BEGIN Task inputs

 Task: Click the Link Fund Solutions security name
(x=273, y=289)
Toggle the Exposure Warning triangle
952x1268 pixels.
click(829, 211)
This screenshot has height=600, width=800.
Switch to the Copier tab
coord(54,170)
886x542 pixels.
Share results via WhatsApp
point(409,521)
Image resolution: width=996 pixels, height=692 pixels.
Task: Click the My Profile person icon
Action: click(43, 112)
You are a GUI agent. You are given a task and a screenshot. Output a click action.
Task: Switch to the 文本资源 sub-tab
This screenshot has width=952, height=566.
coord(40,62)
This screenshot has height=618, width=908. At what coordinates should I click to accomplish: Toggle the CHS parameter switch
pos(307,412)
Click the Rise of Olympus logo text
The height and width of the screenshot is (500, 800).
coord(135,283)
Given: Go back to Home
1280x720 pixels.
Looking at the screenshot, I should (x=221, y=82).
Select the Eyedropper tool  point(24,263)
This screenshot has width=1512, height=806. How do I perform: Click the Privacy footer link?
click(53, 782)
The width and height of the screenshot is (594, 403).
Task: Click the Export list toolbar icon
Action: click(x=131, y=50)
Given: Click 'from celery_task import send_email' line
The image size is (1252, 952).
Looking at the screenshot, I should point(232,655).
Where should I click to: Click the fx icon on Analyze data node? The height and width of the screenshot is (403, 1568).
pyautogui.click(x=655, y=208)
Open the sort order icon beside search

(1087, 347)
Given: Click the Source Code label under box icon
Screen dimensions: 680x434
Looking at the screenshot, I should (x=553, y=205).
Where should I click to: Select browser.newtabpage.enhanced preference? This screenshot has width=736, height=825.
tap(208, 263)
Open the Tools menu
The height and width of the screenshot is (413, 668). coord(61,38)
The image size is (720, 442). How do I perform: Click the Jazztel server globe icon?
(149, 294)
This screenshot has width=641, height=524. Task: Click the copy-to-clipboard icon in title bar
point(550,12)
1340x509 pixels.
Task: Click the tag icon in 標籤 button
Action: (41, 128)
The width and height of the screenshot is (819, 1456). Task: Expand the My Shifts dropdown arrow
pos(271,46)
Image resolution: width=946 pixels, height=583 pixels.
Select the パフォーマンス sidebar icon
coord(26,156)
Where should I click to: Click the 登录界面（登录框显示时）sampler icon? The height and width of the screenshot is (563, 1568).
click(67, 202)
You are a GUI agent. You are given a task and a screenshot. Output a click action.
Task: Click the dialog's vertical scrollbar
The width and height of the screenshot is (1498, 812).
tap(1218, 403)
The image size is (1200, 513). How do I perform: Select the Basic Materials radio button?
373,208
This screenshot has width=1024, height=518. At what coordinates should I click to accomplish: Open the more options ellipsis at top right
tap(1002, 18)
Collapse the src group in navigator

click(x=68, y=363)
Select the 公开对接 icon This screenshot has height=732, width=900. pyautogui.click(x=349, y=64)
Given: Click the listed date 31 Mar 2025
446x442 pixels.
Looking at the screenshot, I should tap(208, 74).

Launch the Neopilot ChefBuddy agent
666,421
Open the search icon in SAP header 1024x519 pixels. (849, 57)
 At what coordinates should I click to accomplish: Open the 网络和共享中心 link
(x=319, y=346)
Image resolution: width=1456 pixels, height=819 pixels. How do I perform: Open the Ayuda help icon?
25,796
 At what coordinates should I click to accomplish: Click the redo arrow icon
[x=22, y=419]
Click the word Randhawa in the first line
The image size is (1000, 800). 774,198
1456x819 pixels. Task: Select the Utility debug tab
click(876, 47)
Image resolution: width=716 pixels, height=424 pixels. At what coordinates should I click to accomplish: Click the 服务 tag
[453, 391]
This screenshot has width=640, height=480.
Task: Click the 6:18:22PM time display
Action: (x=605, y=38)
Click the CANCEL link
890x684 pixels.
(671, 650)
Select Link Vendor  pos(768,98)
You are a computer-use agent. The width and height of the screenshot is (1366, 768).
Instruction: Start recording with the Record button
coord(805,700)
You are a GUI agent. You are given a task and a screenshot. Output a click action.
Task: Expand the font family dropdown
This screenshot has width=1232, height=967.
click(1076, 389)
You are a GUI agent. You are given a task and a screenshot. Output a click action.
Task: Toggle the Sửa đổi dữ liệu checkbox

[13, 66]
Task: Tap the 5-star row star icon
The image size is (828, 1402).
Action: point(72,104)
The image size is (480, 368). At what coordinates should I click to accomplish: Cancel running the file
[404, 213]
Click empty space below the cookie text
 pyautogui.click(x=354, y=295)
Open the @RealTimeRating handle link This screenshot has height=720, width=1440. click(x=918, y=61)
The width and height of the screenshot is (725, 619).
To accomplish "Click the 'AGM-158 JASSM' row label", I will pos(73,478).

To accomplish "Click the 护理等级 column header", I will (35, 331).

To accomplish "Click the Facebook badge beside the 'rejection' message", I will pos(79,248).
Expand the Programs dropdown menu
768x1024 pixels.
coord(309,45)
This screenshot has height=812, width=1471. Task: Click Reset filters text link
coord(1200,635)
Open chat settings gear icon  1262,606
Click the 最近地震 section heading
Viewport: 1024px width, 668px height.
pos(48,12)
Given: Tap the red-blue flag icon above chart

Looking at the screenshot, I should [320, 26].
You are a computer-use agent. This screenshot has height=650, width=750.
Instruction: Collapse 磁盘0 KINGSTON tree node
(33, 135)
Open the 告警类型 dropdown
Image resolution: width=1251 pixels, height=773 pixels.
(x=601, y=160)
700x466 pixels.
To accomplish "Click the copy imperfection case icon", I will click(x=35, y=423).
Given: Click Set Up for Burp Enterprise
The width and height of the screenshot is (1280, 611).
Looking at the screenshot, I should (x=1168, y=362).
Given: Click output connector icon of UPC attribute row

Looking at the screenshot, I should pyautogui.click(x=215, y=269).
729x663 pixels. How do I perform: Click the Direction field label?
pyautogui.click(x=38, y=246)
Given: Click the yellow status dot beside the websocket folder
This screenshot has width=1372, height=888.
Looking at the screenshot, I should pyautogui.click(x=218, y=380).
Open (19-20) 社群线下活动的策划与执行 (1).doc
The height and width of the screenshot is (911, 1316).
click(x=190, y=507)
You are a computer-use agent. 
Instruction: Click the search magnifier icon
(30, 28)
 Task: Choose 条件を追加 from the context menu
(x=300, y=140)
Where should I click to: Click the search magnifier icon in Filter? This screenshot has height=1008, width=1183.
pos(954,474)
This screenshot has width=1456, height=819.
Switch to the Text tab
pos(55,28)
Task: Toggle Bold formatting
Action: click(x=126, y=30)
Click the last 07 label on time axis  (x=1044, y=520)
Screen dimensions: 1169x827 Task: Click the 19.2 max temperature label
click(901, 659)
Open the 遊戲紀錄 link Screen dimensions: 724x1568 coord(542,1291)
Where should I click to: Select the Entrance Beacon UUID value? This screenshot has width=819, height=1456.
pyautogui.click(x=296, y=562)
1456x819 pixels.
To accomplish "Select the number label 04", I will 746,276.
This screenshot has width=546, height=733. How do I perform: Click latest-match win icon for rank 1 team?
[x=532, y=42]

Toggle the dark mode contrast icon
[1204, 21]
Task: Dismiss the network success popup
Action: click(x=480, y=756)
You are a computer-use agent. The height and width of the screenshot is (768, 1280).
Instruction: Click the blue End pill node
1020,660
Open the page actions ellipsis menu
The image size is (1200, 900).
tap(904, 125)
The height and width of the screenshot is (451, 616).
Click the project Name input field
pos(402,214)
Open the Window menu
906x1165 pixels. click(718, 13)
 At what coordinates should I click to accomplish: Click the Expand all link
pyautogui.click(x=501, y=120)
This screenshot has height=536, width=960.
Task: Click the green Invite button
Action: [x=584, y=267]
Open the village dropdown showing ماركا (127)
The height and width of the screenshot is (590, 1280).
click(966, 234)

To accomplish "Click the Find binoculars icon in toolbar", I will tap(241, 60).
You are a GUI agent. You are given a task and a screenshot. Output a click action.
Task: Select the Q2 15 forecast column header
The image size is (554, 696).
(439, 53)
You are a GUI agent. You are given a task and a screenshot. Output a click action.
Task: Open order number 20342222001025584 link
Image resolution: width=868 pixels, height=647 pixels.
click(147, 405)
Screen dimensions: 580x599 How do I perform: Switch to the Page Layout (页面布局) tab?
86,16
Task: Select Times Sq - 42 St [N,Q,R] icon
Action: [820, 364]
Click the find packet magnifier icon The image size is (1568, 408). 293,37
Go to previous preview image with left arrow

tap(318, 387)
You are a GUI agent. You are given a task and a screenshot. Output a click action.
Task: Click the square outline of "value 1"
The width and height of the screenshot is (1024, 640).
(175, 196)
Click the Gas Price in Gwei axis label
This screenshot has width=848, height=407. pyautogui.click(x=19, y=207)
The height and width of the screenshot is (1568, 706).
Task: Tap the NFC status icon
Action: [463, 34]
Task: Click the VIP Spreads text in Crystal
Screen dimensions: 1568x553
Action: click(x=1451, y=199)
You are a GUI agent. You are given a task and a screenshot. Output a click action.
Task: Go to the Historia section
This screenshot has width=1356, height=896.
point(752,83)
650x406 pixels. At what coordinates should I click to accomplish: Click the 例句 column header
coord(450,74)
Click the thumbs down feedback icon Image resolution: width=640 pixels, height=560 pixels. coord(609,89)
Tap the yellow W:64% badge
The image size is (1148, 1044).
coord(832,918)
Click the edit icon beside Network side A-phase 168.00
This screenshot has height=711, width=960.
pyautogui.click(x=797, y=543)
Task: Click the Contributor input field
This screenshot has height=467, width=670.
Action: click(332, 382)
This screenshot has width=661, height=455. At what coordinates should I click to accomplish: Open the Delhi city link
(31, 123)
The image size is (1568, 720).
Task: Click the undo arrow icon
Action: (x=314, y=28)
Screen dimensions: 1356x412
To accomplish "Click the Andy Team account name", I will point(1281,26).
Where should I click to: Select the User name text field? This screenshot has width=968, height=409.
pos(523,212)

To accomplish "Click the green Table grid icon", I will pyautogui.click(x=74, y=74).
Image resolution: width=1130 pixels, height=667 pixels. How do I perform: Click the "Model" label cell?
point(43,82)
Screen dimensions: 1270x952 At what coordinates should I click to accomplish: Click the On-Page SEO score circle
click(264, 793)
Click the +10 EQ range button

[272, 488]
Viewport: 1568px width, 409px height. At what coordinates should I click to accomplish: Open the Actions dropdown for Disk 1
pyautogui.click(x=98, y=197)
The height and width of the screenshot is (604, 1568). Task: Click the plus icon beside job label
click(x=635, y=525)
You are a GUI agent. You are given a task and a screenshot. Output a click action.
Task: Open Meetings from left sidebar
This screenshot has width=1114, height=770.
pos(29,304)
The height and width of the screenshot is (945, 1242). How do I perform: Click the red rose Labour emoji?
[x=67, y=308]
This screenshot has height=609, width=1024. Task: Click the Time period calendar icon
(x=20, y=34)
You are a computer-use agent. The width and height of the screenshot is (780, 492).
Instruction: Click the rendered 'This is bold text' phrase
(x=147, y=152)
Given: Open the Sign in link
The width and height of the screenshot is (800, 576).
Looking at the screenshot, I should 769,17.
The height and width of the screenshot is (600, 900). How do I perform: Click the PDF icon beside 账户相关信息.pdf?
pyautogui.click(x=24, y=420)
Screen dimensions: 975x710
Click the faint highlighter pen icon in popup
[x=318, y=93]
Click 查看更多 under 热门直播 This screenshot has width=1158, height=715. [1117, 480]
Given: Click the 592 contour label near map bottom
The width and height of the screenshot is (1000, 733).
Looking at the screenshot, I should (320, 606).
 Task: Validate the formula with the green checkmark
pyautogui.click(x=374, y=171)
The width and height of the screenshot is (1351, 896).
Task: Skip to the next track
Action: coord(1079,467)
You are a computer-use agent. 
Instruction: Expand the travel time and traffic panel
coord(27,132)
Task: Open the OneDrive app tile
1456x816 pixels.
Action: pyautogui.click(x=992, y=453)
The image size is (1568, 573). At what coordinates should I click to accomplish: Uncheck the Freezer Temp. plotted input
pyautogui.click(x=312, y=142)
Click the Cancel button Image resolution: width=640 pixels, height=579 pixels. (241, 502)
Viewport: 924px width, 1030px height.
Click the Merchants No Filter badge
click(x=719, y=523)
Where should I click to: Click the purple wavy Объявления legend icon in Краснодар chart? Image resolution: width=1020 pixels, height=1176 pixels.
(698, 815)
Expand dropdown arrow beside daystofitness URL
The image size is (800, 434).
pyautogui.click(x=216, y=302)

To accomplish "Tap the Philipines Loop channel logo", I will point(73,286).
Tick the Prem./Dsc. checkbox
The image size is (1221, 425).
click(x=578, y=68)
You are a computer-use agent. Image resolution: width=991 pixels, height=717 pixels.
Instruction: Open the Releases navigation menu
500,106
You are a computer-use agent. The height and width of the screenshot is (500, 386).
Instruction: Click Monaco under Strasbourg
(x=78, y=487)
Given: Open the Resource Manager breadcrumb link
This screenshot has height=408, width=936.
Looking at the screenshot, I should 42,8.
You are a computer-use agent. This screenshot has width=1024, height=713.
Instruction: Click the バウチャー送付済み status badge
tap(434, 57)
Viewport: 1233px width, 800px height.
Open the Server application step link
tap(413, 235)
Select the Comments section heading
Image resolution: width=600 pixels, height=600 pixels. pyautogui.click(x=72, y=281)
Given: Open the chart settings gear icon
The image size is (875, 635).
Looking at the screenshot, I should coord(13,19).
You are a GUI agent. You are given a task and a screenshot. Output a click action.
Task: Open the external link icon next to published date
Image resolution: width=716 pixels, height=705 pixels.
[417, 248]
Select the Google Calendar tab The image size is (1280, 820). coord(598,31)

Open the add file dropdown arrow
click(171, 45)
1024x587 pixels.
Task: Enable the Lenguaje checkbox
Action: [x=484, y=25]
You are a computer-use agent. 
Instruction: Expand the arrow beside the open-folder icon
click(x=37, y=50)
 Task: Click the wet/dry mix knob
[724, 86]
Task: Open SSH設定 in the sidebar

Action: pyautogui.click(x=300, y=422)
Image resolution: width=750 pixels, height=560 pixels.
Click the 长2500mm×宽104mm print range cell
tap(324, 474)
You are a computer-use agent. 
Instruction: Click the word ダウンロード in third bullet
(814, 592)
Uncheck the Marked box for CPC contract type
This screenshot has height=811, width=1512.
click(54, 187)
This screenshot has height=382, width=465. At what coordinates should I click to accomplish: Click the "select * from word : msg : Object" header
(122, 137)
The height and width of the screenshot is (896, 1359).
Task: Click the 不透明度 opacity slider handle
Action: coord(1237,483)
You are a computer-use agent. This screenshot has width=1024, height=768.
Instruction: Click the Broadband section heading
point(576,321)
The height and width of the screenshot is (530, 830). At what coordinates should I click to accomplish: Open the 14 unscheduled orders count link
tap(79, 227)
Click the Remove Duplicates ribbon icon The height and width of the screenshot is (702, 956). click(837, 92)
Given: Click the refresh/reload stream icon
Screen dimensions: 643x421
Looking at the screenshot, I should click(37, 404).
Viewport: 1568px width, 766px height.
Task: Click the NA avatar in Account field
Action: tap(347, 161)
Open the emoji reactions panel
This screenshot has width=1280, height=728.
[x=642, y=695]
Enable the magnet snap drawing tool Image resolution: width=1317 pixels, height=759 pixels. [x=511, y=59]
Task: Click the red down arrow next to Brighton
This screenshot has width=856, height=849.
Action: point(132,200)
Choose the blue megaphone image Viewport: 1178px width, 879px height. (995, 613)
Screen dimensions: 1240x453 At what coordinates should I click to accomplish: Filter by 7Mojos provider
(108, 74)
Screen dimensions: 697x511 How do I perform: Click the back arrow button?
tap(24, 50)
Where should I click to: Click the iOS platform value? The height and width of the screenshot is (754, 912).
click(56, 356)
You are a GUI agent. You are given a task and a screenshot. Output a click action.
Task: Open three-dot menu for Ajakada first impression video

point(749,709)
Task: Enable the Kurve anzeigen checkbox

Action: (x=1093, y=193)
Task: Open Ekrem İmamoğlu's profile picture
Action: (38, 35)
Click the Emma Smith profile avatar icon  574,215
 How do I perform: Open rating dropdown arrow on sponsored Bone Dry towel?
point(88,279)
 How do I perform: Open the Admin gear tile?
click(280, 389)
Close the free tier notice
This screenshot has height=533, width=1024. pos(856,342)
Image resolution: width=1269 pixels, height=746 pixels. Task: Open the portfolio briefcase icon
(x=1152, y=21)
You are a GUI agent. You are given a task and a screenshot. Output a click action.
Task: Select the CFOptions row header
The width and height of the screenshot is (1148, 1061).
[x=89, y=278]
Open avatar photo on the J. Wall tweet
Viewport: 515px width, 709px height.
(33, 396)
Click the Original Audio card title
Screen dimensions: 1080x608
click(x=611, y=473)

END Task inputs

What you have to do - In this exercise, copy only the lines from the opening line of the material through the line where "886x542 pixels." appears.

Worked solution -
 Task: Click the Link Fund Solutions security name
(x=273, y=289)
Toggle the Exposure Warning triangle
952x1268 pixels.
click(829, 211)
This screenshot has height=600, width=800.
Switch to the Copier tab
coord(54,170)
886x542 pixels.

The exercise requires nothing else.